Em plena preparação para a Páscoa, onde a reconciliação é fundamental para que a Páscoa seja, realmente, uma renovação, postamos uma crônica escrita por Dom Helder, escrita há quarenta e dois anos, que, usando a música \”Valsinha\”, de Chico Buarque, fala sobre a reconciliação dos casais. Enquanto lemos a crônica, vamos ouvir a música, uma valsinha suave que nos convida a dar as mãos, esquecer o passado e dançar.
Quinta-feira, 19.2.1976
Meus queridos amigos
Quem conhece casais desentendidos, ele pra lá, ela pra cá? Os dois se atacam, os dois se acusam, mas lá no íntimo do íntimo, os dois se amam e se esperam… Ah! Se um dia a “Valsinha” de Chico Buarque se tornasse realidade!
“Um dia ele chegou tão diferente Do seu jeito de sempre chegar. Olhou-a de um jeito muito mais quente Do que sempre costumava olhar.
E não maldisse a vida tanto Quanto era seu jeito de sempre falar. E nem deixou-a só num canto, Pra seu grande espanto Convidou-a pra rodar.
Então ela se fez bonita Como há muito tempo não queria ousar. Com seu vestido decotado, Cheirando a guardado de tanto esperar.
Depois os dois deram-se os braços Como há muito tempo não se usava dar.

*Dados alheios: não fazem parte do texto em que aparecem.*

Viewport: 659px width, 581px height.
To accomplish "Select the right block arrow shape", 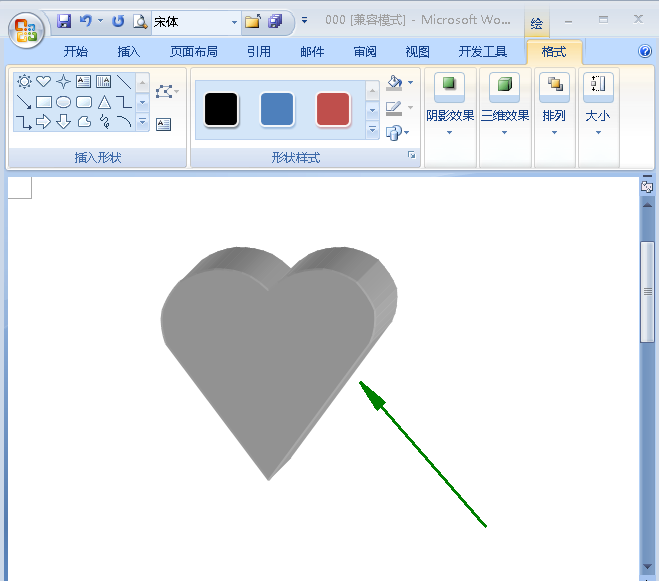I will tap(44, 122).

E cheios de ternura e graça Foram para a praça E começaram a se abraçar.
E ali dançaram tanta dança Que a vizinhança toda despertou E foi tanta felicidade Que toda a cidade Se iluminou.
E foram tantos beijos loucos, Tantos gritos roucos Como não se ouvia mais, Que o mundo compreendeu E o dia amanheceu em paz.”
Tenho praticamente a certeza de que encontro assim só não se dá muito mais, antes de tudo, porque sobra amor próprio de lado a lado.
Ninguém quer ser vencido. Ninguém quer dar parte de fraco. Ninguém quer ceder.
Quem não sabe que para além do amor próprio há amor dormindo, amor pisado, maltratado dos dois lados, mas amor… E quando há amor de lado a lado, por mais que os dois se escondam, há dias, há momentos em que uma chispa dispararia a “Valsinha” de Chico…
Mas aqui surge um grande entrave: fosse só os dois eles já teriam se reencontrado. Mas há os insufladores e insufladoras…
Há quem pague para encher os ouvidos dos outros com informações, com notícias, com segredos, sempre para azedar e desunir. Mandem às favas o amor próprio.
Vocês se feriram de lado a lado. Mandem passear os intrigantes e as intrigantes, por mais que se cubram com máscara de amigos.
E quando a “Valsinha” rebentar, quando a vizinha estiver acordando feliz, quando a cidade estiver se iluminando, me chamem que eu pago para ver e saudar e aplaudir corações que se reencontram.